Saturday, October 31, 2009

Visualizing Windsor components dependencies

When working with Windsor on complex applications, it's pretty common to have hundreds or even thousands of components managed by the container. The dependencies can get quite intricate and sometimes you need to see the big picture. Static analyzers like NDepend don't cut it since components are wired by Windsor at runtime.

So here's a little guide to output a PNG of a container's components and dependencies, using QuickGraph and GLEE.

First we need to model the components and dependencies as a regular Dictionary. The key of this dictionary will be a description of the component (a regular string) and the value of this dictionary will be a list of dependencies.

var container = new WindsorContainer();

// ...add components...

var dependencyDict = container.Kernel.GraphNodes
    .Distinct(new EqComparer<GraphNode>((a, b) => a.Describe() == b.Describe(), n => n.Describe().GetHashCode()))
    .ToDictionary(n => n.Describe(), n => n.Dependents.Select(a => a.Describe()));

EqComparer is just a functional IEqualityComparer. Distinct() is needed because when using forwarded types you'd get duplicate dictionary keys.

Now we dump this into a QuickGraph digraph:

var graph = dependencyDict.ToVertexAndEdgeListGraph(kv => kv.Value.Select(n => new SEquatableEdge<string>(kv.Key, n)));

and finally we render the digraph to a PNG using GLEE:


Here's a sample output from SolrNet's inner components (click to zoom):



Only problem with this is that it doesn't take custom subdependency resolvers (like an ArrayResolver) into account, since they can't be modeled in the kernel's GraphNodes.

Here's what it looks like after some ad-hoc fixes:


Here's the full code.

Related articles:


Sunday, October 18, 2009

Git filter-branch with GitSharp

I'm currently working on migrating the Castle project Subversion repository to git.

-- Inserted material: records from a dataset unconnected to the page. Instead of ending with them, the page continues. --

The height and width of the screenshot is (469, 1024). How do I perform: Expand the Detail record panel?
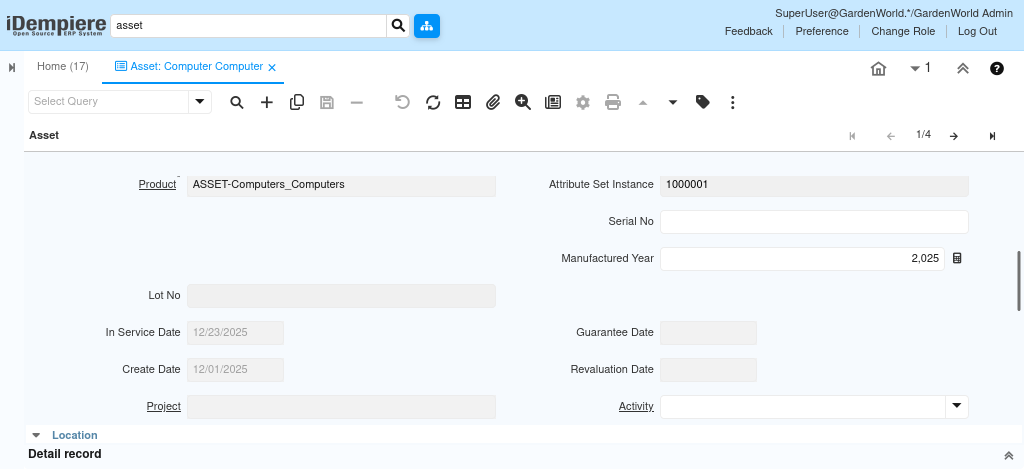tap(1008, 455)
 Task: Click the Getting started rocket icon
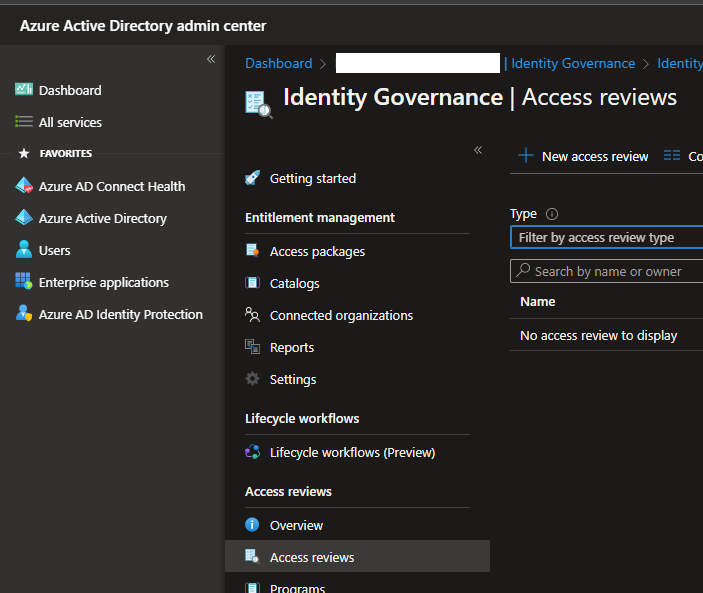click(253, 178)
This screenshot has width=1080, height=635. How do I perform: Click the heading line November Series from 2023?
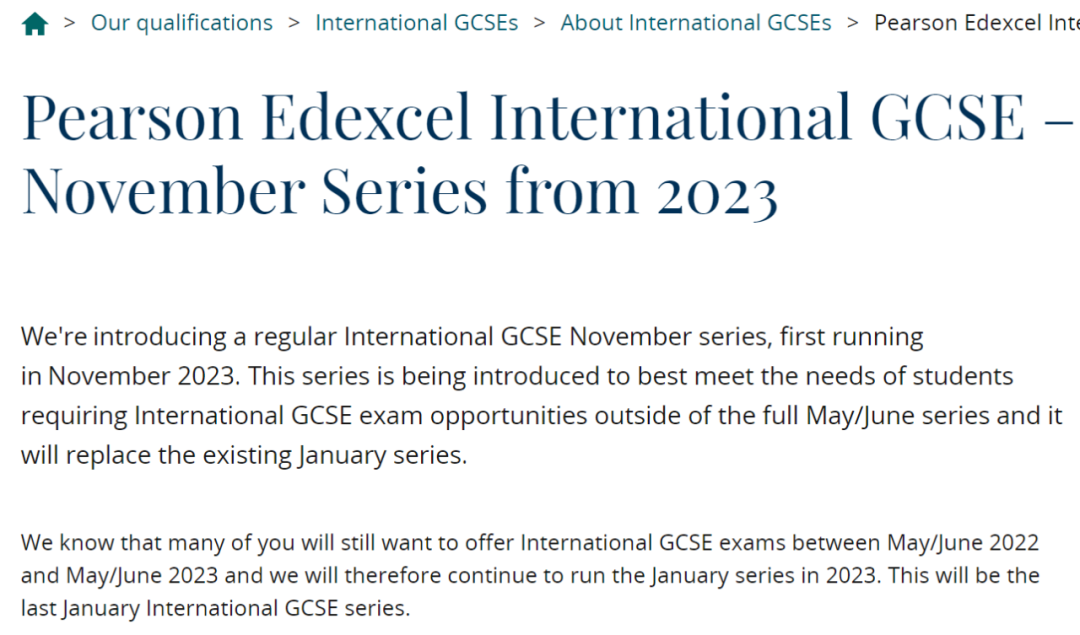400,191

There are already a couple of svn mirrors on github, but this migration is intended to eventually replace svn as the official repository. With over 6000 commits in 5 years of history, it's not a trivial migration.

One of the issues is that all subprojects are currently being split from the main trunk to make them more independent. I'll leave that for another post.

Another issue is the committer mapping. Each svn username needs to be mapped to a github account (name + email). Roelof Blom kindly provided this map, so I was set to import with git-svn. Two days later git-svn finished and I pushed the repository to github.
Much to my dismay, I found that some committers on my repository weren't matching their github accounts. The Ken Egozi on my repo wasn't the same Ken Egozi on github!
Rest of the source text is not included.